Il primo, nei confronti dell’allievo, che dovrebbe ricevere esattamente ciò che la Scuola si è prefissata ( e non, sia chiaro ciò che Lui pensa la scuola debba insegnargli).  L’Insegnante dovrebbe avere l’onestà intellettuale e la capacità di insegnare esattamente ciò che è giusto, al momento giusto.

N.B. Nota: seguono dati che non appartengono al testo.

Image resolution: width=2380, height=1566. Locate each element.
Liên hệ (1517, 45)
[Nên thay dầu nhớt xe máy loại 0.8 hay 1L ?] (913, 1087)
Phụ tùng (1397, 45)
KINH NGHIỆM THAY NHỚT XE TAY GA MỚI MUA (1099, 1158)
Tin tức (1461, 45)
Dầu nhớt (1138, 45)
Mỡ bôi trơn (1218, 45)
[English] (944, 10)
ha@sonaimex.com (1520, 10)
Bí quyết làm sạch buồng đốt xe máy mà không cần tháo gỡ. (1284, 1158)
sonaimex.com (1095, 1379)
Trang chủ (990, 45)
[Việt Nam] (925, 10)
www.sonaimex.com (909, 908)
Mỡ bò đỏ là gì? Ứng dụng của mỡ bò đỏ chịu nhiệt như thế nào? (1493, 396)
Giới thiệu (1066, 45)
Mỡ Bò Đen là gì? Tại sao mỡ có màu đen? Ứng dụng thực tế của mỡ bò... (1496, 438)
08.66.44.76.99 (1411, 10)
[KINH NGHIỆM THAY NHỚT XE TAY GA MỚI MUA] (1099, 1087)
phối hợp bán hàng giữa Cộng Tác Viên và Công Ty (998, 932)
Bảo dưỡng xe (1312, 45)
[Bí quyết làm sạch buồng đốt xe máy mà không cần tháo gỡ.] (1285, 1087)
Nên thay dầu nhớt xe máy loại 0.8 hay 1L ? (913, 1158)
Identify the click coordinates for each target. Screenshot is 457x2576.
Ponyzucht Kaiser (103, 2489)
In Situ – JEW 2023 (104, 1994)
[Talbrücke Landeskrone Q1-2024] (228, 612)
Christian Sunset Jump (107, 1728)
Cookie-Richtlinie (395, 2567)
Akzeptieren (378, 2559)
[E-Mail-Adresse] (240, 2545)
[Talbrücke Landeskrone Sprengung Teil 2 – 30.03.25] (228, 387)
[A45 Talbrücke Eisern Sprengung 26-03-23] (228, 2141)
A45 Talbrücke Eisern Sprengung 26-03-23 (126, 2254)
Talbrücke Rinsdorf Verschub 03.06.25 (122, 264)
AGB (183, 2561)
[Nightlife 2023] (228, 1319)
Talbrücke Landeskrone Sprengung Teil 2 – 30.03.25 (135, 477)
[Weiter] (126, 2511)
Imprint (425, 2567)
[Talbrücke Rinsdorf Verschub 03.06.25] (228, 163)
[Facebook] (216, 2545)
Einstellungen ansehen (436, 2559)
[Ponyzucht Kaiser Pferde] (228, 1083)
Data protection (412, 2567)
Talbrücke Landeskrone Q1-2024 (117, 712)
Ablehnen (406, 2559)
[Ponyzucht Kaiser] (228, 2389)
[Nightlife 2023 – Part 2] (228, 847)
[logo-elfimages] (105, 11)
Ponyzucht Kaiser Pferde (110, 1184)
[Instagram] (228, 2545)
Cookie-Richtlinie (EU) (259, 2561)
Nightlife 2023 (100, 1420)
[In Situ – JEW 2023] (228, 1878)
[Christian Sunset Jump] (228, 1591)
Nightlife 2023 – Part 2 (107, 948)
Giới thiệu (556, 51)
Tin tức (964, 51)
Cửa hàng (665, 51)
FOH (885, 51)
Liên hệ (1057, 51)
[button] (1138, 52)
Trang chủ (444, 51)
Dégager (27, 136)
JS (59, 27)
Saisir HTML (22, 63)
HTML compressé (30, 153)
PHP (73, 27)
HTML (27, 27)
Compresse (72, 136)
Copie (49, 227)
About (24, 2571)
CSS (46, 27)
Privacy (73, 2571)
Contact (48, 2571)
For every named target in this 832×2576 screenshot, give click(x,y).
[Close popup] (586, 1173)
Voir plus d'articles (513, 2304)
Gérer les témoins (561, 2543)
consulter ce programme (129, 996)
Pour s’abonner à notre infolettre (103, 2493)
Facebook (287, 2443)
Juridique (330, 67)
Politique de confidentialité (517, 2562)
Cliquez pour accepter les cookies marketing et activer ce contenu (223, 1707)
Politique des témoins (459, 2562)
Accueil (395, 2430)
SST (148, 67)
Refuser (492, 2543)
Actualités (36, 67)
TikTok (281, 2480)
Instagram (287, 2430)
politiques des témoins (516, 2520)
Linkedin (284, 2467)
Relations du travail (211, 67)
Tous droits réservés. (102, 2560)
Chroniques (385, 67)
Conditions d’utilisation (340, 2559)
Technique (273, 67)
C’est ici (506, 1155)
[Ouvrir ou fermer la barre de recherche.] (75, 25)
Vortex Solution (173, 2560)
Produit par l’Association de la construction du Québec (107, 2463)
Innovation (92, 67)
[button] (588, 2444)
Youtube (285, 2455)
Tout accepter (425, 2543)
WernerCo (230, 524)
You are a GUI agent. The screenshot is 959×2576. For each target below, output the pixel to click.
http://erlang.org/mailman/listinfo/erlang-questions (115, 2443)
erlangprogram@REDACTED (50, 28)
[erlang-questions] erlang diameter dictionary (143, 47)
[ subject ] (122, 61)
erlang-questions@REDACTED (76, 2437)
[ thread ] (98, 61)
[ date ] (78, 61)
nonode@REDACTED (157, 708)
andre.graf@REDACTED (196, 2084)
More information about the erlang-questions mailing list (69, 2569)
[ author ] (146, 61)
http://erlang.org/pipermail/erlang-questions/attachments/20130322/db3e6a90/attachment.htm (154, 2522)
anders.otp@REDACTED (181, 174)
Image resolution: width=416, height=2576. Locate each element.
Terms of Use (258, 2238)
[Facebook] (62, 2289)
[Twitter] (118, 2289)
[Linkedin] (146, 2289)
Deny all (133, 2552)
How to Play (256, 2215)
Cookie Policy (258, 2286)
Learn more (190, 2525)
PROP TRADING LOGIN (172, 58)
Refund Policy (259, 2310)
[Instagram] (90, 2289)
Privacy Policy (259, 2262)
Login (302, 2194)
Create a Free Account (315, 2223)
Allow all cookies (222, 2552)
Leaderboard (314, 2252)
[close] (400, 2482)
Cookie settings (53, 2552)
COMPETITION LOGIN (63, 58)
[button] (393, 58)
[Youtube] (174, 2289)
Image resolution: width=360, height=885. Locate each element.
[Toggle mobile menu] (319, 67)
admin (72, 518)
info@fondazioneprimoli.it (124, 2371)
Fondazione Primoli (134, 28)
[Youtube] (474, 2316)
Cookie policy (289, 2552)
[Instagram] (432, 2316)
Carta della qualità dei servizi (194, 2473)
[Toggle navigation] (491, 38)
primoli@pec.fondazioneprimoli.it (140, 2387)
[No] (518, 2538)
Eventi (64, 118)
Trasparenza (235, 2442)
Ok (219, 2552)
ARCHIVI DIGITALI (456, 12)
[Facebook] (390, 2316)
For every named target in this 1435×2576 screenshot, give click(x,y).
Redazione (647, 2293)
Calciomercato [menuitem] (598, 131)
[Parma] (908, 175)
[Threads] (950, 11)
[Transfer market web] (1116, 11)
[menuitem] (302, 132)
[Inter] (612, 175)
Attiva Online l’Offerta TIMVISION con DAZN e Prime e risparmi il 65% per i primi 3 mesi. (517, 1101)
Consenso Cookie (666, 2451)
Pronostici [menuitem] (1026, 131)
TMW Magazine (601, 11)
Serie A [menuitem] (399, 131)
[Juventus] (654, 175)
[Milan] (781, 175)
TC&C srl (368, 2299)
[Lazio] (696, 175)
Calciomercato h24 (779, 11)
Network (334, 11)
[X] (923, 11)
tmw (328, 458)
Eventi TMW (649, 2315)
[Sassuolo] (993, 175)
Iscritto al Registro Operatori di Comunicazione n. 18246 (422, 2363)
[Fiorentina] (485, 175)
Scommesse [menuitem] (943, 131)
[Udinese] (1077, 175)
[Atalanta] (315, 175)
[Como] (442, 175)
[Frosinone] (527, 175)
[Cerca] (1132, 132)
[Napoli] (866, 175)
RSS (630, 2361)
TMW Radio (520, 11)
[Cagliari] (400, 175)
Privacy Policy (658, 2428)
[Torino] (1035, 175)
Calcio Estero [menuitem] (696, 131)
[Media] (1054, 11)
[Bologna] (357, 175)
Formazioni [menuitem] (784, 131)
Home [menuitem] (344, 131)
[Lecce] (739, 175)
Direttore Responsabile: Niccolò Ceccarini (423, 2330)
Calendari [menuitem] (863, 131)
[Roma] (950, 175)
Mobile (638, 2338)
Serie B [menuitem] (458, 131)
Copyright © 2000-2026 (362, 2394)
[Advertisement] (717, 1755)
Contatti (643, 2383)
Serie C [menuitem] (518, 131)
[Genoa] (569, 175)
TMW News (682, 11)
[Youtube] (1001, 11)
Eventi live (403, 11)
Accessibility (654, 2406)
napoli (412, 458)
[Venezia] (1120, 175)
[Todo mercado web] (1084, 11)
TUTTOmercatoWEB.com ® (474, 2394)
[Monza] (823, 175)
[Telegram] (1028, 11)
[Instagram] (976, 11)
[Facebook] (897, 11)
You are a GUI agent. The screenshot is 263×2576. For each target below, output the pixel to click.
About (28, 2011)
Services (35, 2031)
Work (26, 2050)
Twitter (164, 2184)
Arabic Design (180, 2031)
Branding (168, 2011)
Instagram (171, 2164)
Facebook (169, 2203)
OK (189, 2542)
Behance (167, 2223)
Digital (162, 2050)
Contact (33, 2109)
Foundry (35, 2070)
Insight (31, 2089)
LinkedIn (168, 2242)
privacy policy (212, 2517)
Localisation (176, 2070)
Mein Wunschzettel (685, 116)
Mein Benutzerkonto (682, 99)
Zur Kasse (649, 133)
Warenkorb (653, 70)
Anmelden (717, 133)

Il secondo , ed è molto peggio, un fallimento nei confronti della scuola stessa di cui l’insegnante non è il Padrone, ma solo una persona incaricata di trasmetterla al meglio delle proprie possibilità.
Nessuno si aspetta che un insegnante (magari appena incaricato), possa insegnare ai propri allievi TUTTA la scuola, fino all’ultimo particolare e da subito. La Scuola si aspetta solo che egli insegni ciò che meglio conosce al meglio delle proprie possibilità, senza nulla aggiungere, senza nulla sottrarre. Perché, come afferma in un suo scritto il M° Luigi Carniel, gli insegnanti sono “i guardiani del tempio”, intendendo che hanno la missione di difendere la scuola dalle ingiurie del tempo e di trasmetterla “as it is”, ma non hanno la facoltà né il diritto di cambiarla, modificarla, stravolgerla.

Ma allora?

Allora, per dirla alla Latina “in media stat virtus”.

L’insegnante, il Sensei, dovrebbe essere cosciente di essere tale… di essere cioè persona solo un po’ più avanti dei propri allievi… Cosciente che ciò che insegna può anche essere solo una parte del tutto, e pertanto, magari, anche fallace o incompleta. Deve essere onesto con se stesso e con gli allievi.. cercando di far capire loro che il sistema con cui la scuola viene insegnata è quello tradizionale e spiegando loro cosa questo comporti, pregi e difetti. Essi potranno dire, uscendo dal dojo, di essersi divertiti od annoiati, potranno dire che ciò che hanno provato gli è piaciuto o meno, ma sicuramente non diranno di essere stati imbrogliati.

Naturalmente, essendo un occidentale, cercherà di spiegare al meglio ciò che insegna , ma cercando di non esagerare nei dettagli, inserendoli man mano che gli allievi hanno raggiunto la maturità necessaria… Allo stesso tempo, non potrà comportarsi completamente “alla giapponese” perché, onestamente, non lo è lui né i suoi allievi.

L’allievo, a sua volta, dovrebbe cercare di fidarsi del proprio insegnante.. Le domande sono bene accette finchè rimangono nei limiti.. ma dovrebbe comprendere che la ripetizione (e la noia, magari) fa parte dell’apprendimento e che ci sono regole all’interno del Dojo che vanno rispettate anche se non piacciono. 
Che le spiegazioni dell’insegnante non vanno prese come atto dovuto, e quindi non si possono pretendere,  ma sono un modo dell’insegnante per venire incontro alle esigenze di allievi di una cultura differente da quella che ha originato la Scuola.

 A volte l’allievo dovrebbe fidarsi di un “fallo così perché va fatto in questo modo” , ed a volte l’insegnante dovrebbe avere l’umiltà di dire “lo faccio così perché così mi è stato insegnato, anche se ANCORA non ne comprendo il motivo”.
In definitiva:

Il dojo è un luogo in cui TUTTI cercano la Via, allievi ed insegnanti in egual misura,  quindi un’atmosfera rilassata e cordiale è la benvenuta… ma allo stesso modo bisogna chiarire che non è una democrazia, c’è un DojoCho, un responsabile, e le cose si fanno in un certo modo perché egli ritiene che sia il modo migliore di farlo.

Potrà succedere che le circostanze dimostrino il contrario, ma ciò non cambia una virgola ciò che il Sensei ha insegnato.. se è andato bene per lui fino a quel punto, dovrà andare bene per i suoi allievi.

E se l’insegnante ha sbagliato, è compito degli allievi comprendere che questo può succedere perché anche “colui che è prima sulla strada” può imboccare una strada sbagliata, ed è lì per evitare che loro facciano gli stessi errori.